Documents-page001Price
This was the least absurd of the objections. ‘Bureaucrats be busy’, it’s true, especially thanks to the cuts shepherded through by the national-level Liberal Democrats at the behest of their Conservative masters. But then, there are workarounds – why not call in experts (academics, practitioners etc) and ask them to come equipped with short reports? They would surely pay their own way. Many would be grateful for the opportunity (the academics especially – this, after all, is how they are being assessed on their “effectiveness” these days.)
The activist community – together with some of the friendly and more switched-on academics and NGOs – could easily put together useful reports on these matters.

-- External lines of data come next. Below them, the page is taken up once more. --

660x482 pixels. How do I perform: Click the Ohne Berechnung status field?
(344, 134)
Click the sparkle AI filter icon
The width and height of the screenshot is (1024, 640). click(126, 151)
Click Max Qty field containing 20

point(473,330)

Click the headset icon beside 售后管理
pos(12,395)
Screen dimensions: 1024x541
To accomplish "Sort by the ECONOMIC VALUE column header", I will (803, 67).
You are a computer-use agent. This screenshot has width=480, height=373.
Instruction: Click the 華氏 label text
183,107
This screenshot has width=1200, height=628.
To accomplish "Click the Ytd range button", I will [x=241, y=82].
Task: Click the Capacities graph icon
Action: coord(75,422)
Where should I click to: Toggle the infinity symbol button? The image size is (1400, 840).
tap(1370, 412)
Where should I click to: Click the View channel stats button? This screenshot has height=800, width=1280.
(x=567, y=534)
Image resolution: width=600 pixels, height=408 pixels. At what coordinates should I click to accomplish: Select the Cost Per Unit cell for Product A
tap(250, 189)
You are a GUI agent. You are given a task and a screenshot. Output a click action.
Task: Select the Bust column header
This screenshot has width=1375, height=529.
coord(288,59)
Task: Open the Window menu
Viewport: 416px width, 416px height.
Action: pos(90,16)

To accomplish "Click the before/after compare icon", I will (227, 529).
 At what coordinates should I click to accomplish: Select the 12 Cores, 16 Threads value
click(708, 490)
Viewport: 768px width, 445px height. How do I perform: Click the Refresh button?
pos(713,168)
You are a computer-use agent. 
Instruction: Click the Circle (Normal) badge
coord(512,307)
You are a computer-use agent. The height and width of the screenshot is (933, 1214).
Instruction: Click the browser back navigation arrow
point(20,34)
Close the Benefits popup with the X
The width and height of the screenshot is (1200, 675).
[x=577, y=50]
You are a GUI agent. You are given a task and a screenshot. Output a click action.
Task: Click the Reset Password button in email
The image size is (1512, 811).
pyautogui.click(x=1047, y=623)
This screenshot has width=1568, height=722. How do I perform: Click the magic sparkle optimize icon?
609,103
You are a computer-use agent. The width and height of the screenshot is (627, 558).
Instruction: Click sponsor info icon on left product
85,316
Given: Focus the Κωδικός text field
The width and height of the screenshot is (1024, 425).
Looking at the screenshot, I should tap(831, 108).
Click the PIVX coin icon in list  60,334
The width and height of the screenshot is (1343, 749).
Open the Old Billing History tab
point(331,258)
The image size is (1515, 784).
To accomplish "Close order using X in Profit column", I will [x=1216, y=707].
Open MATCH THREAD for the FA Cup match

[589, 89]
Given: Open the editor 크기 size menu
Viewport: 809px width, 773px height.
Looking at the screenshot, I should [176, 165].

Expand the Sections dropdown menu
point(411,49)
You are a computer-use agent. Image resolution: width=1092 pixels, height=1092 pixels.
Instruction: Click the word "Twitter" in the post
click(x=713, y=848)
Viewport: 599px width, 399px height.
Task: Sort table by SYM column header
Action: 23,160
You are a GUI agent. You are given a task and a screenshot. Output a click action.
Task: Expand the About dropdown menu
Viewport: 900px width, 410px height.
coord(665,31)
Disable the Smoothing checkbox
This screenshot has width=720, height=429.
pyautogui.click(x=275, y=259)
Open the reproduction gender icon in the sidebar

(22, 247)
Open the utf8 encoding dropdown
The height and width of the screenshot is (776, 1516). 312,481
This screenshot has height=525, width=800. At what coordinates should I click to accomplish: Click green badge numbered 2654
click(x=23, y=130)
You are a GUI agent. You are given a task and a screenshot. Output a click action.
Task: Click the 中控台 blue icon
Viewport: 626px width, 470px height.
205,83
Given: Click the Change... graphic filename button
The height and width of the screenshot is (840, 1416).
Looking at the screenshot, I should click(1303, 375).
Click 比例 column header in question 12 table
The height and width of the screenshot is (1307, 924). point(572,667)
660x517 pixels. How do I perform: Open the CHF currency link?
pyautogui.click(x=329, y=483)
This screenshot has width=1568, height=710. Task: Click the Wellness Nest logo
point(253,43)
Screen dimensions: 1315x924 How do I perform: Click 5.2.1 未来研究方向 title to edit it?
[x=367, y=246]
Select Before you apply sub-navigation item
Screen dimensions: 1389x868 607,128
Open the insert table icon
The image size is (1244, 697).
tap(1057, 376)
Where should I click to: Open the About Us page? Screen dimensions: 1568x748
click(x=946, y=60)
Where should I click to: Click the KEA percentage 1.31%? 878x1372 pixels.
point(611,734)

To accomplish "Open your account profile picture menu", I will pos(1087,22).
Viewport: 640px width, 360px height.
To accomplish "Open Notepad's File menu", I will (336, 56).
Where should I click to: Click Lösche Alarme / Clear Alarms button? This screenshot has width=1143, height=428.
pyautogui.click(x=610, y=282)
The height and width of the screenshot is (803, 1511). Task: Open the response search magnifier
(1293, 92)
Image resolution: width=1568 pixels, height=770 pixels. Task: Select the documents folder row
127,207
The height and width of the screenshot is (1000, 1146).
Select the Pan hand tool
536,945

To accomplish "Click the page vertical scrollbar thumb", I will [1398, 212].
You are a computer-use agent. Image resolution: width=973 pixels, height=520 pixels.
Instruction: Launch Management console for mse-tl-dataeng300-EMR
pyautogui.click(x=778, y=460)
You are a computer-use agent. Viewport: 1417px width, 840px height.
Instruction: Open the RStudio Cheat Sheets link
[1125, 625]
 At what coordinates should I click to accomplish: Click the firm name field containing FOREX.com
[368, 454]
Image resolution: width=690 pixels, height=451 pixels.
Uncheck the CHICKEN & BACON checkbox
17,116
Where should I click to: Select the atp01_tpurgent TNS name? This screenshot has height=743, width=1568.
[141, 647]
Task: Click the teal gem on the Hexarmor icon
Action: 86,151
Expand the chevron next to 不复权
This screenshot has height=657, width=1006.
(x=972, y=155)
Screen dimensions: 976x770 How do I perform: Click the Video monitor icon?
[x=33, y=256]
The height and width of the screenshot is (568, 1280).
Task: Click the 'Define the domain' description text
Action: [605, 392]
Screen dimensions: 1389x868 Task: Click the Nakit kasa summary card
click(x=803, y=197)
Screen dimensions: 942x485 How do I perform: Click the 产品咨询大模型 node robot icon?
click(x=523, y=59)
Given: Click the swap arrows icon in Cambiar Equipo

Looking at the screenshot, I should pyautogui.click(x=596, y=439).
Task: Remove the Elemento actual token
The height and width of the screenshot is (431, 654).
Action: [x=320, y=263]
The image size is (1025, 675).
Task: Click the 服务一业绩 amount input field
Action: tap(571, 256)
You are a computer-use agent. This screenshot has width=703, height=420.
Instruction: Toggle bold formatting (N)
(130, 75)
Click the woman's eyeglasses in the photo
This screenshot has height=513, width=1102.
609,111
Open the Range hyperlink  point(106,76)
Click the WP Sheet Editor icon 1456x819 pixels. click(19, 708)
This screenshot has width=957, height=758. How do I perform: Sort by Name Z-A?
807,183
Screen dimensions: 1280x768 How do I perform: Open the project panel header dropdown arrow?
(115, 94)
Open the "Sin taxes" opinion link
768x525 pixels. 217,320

Basically, this “objection” is simply using the fact that fewer bureaucrats have more work to dismiss the crucial issue of the 21st century.

Preference
Mr Paul may be mistaking his own personal preference for what he would like to happen for what can and should happen. At no point did he ask any of the other councillors around the table – or think of some who were absent, like a former Exec for the Environment – for their opinion.  I may not be totally up on my Manchester City Council rule book, but I don’t think individual councillors have veto power over what is and is not discussed at Scrutiny. In fact, even members of the public are invited to pitch in –

From here: “If there’s an issue you want to contribute to, let us know.  You can either send a written contribution to scrutiny@manchester.gov.uk or you can attend a meeting and ask the Chair if you can speak. You can also suggest a topic for us to look into by filling in our ‘suggestions form.‘ “

Predictable
In the corridor of Castle Grayskull afterwards Councillor Paul smiled at me and assured me that he is concerned about climate change and wants the conversation to happen. Which explains why five minutes earlier he had very emphatically told the chair “if you want an answer, the answer’s no.”  Simples.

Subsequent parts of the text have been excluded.